Out of curiosity, where do you find that you’re hitting the limits of what it can handle?


To give a very basic example: its times can't do input capture. This means you have no easy way to do high-accuracy pulse time measurement. Compare the two datasheets, and the STM33's timers literally have orders of magnitude more features.

Only having two UARTs can be limiting - and PIO is a no-go if you want offloaded parity checking and flow control. The PIO doesn't have an easy external clock input. No CAN or Ethernet makes usage in larger systems tricky. There's no USB Type-C comms support. Its ADC is anemic (only 4 channels, with 36 io pins?). There are no analog comparators. It doesn't have capacitive touch sensing. There's no EEPROM.

None of them are direct dealbreakers and you can work around most of them using external hardware - but why would you want to do so if you could also grab a MCU which has it fully integrated already?

>This means you have no easy way to do high-accuracy pulse time measurement

is 2.5ns (https://github.com/gusmanb/logicanalyzer) to 3.3ns (https://github.com/schlae/pico-dram-tester) resolution not enough for you?

That is exactly the problem: you need to use PIO to constantly read the pins, and analyze the bitstream in software. At high speeds this takes up a substantial fraction of your compute resources, and it makes any kind of sleep impossible.

On a STM32 you can just set up the timer and forget about it until you get a "hey, we saw a pulse at cycle 1234" interrupt.

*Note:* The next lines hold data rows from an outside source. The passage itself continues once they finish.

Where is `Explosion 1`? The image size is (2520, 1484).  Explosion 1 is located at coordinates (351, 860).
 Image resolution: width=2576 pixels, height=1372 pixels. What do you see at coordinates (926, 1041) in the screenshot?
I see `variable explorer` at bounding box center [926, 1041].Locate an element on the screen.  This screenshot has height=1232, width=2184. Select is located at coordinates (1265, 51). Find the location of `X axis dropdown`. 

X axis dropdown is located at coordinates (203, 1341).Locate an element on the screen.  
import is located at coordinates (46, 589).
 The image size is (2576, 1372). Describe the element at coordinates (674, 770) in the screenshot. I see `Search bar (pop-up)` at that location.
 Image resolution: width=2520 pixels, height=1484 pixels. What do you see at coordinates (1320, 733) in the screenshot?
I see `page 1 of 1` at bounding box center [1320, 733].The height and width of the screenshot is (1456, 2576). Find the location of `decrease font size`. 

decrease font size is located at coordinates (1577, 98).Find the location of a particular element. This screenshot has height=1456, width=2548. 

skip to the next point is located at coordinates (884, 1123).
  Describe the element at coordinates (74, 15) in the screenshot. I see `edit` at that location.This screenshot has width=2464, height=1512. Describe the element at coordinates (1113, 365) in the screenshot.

The two are not the same.

My argument wasn't "this is completely impossible", but "this is needlessly complicated".

Thank you for the really detailed reply.
You can buy custom RP2040 boards and attach GPS. My projects are paired with an Si5351A and a 0.5 ppm TCXO. GPS gets you 1PPS
Yes, but the goal was "accurate capture of timer count on input pulse", not "get a 1PPS pulse somewhere on your board".
Agreed; RP2040 doesn’t have true timer input-capture like STM32 (no CNT->CCR latch on edge). That criticism is fair.

What Pico/RP2040 projects do instead is use a PIO state machine clocked from the system clock to deterministically timestamp edges (often DMA’d out). It avoids ISR latency and gives cycle-accurate edge timing relative to the MCU clock. It’s not a built-in capture peripheral, but it achieves the same practical result.

If you want a drop-in hardware capture block with filtering and prescalers, STM32 is the better choice. RP2040 trades fixed peripherals for a programmable timing fabric.